Three days in, I had decided on a story that I really liked, and had drawn a sketch of what the main characters would look like in their costumes as street performers (my novel is about performers who work busking as living statues. It's a romance.)
Five days in, I sat down at the keys and starting with zero words written on the story and only very basic character bios and story notes, I started to write.
That was day 1 of NaNoWriMo 2016.
I wrote 12,362 words that day.
The next day, I wrote 13,088 words.
The next, I wrote 7876 words.
Then, on day four of Nano, I hit an all time personal best for writing in one day: I wrote 17,042 words, and reached the 'goal' target word count of 50K with 368 extra words on top.
But the story wasn't done. So on day five I wrote 10,152 words.
Yesterday, despite the fact I'd locked up my neck, shoulder and arm by typing so much in so short a time I wrote 1690 words to fill in a gap in the story that needed filling in the middle.
So the novel sits now, a 'finished' first draft at 62,210 words (I tinkered a bit here and there the past two days) and now I have to tell myself to keep my hands off of it before I start editing. I always let my NaNo novels sit for two months before I edit them, and this one should be no exception.
All of this writing made possible by the little green brand name pills that work, as opposed to the little blue generic ones that do not.
So why can't I just take the brand name all the time, you ask? Then I'd be able to write, and in theory paint, draw, and do all kinds of creative things whenever I had the physical energy to.
Because Medicare will not pay for the brand name med. Under any circumstances. Period. No way to appeal it. Also, I do not qualify for any manufacturer discounts or assistance, because I have Medicare.
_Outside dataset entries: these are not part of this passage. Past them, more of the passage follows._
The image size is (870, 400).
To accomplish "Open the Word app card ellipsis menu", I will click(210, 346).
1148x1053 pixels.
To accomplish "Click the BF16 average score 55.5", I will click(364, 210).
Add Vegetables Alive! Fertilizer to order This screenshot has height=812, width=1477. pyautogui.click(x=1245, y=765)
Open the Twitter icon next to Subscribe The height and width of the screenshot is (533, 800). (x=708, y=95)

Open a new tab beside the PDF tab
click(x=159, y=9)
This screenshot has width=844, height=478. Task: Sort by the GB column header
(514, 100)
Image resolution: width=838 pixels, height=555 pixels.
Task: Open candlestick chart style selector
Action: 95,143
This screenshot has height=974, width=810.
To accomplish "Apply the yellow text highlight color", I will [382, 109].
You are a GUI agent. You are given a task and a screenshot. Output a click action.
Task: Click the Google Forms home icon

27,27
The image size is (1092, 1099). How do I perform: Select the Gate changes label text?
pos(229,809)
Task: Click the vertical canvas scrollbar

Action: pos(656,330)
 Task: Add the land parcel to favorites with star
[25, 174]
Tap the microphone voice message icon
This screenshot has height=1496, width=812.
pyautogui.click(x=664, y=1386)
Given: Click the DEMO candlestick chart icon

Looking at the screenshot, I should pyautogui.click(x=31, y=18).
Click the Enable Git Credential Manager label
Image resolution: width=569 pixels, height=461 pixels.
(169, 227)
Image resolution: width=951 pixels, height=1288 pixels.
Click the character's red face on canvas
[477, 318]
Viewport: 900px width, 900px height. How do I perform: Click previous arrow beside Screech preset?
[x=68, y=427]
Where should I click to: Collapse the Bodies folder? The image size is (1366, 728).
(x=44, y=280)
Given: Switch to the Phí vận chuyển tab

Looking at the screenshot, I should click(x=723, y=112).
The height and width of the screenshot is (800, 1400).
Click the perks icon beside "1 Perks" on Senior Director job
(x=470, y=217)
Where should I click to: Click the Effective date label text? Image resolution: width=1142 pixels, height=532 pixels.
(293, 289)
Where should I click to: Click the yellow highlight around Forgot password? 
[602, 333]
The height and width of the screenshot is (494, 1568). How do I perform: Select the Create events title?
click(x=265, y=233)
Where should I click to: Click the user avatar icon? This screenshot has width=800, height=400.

Why that is, I cannot fathom.
It's hard enough to find a Medicare Part D plan that pays for the generic at a percentage that you can actually afford. Believe me, after several trips through the so-called 'donut hole' (the Medicare D coverage gap) there is no way we could afford to even keep me on the generic unless I switched Part D plans in 2017, which I have set in motion.
It makes me so angry that there is medicine that helps my Bipolar more than others do (and I've tried the cheaper alternatives, my body couldn't tolerate them) and I can't have it all the time to help make life more livable. To give me back my sense of purpose I feel when I can write something... anything... instead of sleeping all the time, feeling even too numb to cry over my mental state as the Bipolar depression kicks back in and takes over my brain.
People have asked if I just flipped over to being manic and that is how I wrote so fast. No, not this time. In the past, yes; I did go on manic writing sprees to write most of my other books. But this time was different. I ate, slept, rested, and went at a comfortable pace instead of feeling so driven, driven, driven to get the word count up.
I just let the story tell itself to me and went where it wanted to go.
I need to remember that even if no one else ever sees it (and that is the current plan... this was written just for me, what I call a 'trunk novel') I was able to write it, and that's a personal victory.
It's also a powerful reminder for when I run out of the brand name med in five days time and have to go back to the generic and the depression creeps back as I know it inevitably will... I now know for sure that it's not me; it's my brain. It's the disease. It's the medication used to try to treat the disease. These are the things preventing me from writing; not being lazy or not trying.
No one will ever know how hard I tried during all that time when I couldn't write.
So now I'm left feeling the range of emotions... and most of all sad knowing that soon, feeling better will come to an end, and all because of the almighty dollar.
Those forced to live with a disease like Bipolar-- we all deserve better than this.
We all deserve access to the medications that can actually help us.
May the day come when we finally have it.
Until then, even when I can't write I need to look at this story, Still As Stone (working title) and remind myself that I am a writer.
I still am a writer, after all. I'm still me.